Extracted material.
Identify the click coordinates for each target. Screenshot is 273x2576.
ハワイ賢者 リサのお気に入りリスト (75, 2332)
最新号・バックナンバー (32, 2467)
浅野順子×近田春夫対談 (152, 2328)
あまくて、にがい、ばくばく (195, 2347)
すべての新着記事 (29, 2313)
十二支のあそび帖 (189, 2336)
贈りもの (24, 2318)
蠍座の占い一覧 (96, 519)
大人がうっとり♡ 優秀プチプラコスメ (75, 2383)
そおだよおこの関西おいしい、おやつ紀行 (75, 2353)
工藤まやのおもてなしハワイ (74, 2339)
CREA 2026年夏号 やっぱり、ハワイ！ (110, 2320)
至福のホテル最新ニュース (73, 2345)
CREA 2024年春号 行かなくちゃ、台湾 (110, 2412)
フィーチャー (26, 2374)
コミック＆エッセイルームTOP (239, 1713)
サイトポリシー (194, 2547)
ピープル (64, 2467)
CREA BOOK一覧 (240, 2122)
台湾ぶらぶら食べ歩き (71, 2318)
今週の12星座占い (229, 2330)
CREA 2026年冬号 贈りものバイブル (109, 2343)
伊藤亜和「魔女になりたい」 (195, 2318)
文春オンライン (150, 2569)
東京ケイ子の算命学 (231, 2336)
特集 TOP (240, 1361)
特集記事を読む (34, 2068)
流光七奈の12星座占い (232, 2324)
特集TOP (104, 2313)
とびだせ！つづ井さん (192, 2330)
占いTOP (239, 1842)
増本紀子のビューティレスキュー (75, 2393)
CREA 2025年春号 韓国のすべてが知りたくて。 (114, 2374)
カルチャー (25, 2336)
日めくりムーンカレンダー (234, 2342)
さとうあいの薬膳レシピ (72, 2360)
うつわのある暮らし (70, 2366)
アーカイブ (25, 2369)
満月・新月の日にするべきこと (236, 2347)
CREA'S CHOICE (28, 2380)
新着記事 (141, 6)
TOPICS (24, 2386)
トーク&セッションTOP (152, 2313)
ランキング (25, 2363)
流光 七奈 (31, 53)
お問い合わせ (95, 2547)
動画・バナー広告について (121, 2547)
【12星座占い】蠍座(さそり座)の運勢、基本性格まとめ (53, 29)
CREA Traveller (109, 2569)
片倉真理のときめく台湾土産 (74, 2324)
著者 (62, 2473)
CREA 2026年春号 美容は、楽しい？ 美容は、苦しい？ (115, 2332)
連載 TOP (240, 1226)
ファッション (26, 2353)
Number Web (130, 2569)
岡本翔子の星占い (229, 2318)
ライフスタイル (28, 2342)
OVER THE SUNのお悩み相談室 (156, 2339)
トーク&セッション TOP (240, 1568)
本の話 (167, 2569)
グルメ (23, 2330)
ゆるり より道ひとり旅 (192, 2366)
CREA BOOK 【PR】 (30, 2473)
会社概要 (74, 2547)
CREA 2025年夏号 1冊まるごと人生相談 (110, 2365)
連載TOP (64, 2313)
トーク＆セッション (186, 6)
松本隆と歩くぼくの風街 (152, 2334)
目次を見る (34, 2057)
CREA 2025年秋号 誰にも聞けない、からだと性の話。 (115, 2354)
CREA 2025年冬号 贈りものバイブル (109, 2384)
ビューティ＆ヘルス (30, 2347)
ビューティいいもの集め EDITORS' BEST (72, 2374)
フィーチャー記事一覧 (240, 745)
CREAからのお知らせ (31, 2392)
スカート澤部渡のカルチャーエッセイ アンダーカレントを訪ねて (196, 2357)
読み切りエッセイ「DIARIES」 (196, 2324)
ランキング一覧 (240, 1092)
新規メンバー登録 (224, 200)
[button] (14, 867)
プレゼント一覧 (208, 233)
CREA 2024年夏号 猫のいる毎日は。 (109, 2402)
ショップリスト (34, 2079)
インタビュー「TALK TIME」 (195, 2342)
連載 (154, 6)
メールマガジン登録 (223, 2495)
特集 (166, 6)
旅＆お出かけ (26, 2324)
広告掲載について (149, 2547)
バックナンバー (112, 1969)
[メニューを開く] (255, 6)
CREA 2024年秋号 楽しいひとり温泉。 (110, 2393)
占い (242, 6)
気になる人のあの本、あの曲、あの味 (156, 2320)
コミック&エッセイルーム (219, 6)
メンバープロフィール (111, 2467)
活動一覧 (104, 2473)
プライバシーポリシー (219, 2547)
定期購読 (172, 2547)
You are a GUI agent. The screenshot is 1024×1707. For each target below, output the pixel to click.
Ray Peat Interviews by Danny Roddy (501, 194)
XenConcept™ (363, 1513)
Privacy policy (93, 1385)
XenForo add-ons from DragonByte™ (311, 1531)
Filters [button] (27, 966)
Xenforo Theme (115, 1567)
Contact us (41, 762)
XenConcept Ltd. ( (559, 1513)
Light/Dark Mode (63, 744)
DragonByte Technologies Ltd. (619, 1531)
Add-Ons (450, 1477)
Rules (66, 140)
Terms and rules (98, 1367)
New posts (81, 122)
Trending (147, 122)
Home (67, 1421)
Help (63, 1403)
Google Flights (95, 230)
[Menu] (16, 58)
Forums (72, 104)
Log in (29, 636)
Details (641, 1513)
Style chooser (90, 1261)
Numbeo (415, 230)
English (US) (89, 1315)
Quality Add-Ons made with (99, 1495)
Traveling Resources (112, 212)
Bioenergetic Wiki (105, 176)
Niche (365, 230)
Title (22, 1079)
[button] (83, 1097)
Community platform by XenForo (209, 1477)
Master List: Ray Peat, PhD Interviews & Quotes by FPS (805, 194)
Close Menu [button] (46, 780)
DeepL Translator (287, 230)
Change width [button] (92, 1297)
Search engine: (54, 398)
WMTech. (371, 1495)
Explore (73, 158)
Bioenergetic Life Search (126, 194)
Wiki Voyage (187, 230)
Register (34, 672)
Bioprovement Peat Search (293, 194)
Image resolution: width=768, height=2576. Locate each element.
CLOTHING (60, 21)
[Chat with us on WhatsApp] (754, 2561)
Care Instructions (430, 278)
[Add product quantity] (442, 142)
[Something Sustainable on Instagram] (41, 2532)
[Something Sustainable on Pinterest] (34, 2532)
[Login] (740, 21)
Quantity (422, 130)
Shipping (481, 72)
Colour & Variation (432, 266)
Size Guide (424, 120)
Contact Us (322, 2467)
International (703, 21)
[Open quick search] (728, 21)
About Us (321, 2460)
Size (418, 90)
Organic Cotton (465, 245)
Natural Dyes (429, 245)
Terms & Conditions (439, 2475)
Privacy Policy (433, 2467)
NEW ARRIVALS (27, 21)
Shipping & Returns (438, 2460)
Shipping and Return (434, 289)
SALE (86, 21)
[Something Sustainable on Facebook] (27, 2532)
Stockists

Task to carry out. Go through the listing above and return each line that includes the word "贈りものバイブル".

Response to the exercise.
CREA 2026年冬号 贈りものバイブル (109, 2343)
CREA 2025年冬号 贈りものバイブル (109, 2384)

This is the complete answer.